Congress seems woefully unprepared to regulate X; Committees have limited effectiveness; even if some members carefully listened to all testimony; partisan gridlock at present would be a limiting factor over the last 10 years.
- Privacy Laws; Congress proposed laws including device manufacturers giving encryption certificates to the government; at a similar time where leaked NSA tools have become the primary tool of Ransomware.
- Agriculture; The conclusion is generally that farm subsidies, ethanol subsidies aren't based on what's good for the country or energy efficiency, but one of the first primary caucuses.
- Immigration; Decades of high numbers of h2b (migrant) visas with no path to citizenship for DREAMers; Inflation partly caused by lack of workers thanks to a large retiring generation (and lower average life expectancy), while legal immigration limits keep potential workers from legal jobs.
Fixed if for you.
Unless it's giving themselves a raise of course.
They aren't smarter than us and they don't know anything about the present.
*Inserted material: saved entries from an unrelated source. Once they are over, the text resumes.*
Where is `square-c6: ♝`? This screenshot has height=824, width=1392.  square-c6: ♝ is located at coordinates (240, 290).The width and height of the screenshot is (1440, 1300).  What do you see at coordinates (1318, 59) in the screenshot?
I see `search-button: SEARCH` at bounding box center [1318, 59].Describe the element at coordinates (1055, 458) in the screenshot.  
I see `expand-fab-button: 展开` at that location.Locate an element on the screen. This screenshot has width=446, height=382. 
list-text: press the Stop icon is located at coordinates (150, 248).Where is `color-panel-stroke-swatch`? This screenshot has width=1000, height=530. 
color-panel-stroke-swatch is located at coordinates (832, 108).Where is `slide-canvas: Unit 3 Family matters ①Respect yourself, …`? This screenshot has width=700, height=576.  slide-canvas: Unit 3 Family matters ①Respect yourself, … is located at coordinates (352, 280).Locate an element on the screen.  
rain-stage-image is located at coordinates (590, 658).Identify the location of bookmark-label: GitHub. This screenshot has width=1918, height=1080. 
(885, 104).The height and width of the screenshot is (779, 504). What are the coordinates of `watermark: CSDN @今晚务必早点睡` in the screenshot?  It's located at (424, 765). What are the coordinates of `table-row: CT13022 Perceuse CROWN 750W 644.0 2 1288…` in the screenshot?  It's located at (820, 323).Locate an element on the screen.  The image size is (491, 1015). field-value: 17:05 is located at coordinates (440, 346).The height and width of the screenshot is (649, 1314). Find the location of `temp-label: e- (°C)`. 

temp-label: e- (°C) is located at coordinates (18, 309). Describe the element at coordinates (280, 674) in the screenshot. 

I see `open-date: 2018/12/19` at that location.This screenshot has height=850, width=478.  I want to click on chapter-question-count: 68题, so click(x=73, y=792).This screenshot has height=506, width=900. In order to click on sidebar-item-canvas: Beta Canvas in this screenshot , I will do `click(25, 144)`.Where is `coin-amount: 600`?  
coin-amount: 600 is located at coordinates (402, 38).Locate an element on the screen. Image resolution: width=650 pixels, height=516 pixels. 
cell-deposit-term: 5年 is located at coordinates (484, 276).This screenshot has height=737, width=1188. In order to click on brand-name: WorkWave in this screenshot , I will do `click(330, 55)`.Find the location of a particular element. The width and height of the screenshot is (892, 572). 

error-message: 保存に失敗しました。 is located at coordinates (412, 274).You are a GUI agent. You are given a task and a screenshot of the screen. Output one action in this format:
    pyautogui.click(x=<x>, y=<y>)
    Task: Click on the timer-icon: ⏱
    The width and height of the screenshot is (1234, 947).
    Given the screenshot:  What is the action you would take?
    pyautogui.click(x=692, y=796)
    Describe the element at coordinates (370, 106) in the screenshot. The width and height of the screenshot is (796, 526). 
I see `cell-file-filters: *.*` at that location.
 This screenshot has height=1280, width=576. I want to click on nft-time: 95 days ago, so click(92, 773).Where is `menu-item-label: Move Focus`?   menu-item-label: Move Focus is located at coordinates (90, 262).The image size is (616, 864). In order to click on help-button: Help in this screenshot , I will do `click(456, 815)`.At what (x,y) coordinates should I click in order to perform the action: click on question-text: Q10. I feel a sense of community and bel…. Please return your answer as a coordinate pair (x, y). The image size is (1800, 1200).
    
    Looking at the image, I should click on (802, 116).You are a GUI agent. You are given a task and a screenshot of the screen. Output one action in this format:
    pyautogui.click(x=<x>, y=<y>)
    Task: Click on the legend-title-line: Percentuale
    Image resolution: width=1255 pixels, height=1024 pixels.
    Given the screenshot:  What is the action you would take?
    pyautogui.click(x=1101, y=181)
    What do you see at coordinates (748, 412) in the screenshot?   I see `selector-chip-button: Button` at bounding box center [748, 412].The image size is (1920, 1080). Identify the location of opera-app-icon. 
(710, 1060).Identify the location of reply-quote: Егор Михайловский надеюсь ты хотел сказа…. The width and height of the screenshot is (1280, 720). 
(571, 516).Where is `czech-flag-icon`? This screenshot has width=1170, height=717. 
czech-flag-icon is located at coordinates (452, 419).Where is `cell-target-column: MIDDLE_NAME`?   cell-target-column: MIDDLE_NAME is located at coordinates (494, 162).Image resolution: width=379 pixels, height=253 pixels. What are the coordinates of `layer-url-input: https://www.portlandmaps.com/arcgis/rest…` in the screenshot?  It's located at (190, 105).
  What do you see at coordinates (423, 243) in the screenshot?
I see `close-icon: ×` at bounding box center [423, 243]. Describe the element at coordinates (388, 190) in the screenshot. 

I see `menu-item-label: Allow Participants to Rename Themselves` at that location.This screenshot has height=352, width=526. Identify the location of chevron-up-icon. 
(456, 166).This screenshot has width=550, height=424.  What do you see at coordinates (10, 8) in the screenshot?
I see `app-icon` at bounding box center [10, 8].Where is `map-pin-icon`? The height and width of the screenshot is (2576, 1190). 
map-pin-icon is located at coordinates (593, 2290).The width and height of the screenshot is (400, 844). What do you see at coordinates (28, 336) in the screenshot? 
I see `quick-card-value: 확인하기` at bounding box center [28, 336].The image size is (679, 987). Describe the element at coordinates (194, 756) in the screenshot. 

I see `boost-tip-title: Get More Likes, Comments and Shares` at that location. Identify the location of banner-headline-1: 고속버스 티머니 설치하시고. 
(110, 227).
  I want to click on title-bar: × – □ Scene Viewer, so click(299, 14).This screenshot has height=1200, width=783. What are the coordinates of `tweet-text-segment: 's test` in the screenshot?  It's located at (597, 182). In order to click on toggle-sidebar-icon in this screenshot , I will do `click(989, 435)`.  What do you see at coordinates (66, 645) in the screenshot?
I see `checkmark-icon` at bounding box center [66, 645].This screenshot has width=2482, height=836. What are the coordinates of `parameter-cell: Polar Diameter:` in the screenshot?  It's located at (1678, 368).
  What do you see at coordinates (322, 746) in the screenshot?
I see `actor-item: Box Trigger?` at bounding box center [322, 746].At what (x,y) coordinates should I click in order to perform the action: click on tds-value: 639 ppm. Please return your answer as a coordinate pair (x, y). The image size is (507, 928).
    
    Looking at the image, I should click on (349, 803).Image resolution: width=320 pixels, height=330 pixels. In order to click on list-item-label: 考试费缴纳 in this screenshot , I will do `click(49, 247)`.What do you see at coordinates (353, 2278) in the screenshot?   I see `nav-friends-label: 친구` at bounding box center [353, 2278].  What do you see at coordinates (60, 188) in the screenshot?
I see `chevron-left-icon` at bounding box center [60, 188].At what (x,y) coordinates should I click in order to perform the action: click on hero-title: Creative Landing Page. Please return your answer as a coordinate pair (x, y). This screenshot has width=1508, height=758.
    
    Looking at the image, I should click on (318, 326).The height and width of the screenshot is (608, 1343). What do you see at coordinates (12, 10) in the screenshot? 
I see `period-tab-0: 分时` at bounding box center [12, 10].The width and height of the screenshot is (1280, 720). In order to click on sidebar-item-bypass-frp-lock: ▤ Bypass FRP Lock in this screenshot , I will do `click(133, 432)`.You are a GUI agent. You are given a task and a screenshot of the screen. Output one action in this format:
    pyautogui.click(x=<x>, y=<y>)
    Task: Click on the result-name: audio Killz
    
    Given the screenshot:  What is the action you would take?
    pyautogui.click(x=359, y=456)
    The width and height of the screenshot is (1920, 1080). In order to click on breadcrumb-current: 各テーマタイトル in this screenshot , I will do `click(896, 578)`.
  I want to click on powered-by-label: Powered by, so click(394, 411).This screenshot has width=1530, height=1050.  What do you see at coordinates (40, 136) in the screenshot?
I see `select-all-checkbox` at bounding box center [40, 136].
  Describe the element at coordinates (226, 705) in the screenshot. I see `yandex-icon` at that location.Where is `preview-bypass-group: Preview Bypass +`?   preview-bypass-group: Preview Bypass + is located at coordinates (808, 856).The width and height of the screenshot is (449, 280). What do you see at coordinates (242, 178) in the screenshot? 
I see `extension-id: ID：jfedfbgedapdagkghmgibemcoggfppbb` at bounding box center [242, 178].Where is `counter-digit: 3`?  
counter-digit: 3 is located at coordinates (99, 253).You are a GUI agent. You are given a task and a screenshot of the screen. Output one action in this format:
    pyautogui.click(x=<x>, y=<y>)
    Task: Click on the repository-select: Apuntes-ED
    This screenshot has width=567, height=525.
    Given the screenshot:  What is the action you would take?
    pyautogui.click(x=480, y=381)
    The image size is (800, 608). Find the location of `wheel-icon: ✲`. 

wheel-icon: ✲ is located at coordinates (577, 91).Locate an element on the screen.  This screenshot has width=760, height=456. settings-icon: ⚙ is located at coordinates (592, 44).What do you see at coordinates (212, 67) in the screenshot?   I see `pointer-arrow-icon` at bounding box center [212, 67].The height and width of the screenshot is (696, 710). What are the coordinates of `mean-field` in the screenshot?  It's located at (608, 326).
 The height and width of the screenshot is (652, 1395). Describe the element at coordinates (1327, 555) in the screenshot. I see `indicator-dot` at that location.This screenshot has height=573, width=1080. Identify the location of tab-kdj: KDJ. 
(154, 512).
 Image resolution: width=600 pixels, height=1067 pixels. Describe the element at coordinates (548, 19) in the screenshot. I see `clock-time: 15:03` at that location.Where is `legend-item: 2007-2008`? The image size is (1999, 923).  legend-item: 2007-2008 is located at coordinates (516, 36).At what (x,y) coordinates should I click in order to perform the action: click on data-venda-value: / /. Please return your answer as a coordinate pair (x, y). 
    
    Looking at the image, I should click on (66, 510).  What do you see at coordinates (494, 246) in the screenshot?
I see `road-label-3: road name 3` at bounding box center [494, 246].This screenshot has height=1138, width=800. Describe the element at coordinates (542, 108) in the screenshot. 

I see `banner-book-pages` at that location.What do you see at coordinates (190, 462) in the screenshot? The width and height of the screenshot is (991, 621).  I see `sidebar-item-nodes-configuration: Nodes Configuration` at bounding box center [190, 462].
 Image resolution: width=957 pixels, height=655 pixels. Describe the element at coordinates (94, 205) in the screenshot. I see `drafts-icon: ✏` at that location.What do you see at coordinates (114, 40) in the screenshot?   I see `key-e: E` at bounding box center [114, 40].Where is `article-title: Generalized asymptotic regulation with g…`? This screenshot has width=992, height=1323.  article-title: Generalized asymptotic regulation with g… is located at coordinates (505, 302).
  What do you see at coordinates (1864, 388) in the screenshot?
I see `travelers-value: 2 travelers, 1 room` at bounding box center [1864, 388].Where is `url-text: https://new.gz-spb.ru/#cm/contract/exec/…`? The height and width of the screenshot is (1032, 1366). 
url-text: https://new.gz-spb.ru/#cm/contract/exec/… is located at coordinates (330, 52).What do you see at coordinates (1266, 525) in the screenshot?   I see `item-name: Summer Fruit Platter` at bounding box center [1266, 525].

I don't care what the founders thought nor what people today imagine they would think.
Why should we care in the 21st century? The founders weren't omniscient, benevolent gods. They were just wealthy landowners looking out for their own interests — it's crucial to note that they ignored over half the population of the colonies, i.e., women and black people — and they borrowed the majority of their (now long outdated) ideas from 17th century British philosopher John Locke.
The US Constitution is woefully unprepared for the present and future.
To me, it doesn't make sense to have very many laws that apply nationally because people lead such completely different lives depending on where they live in the country. e.g. a person living in San Francisco leads a wildly different life than someone in rural Montana, and passing laws that both people actually _want_ is difficult.
The more granular and narrowly scoped laws are, the better, in my opinion.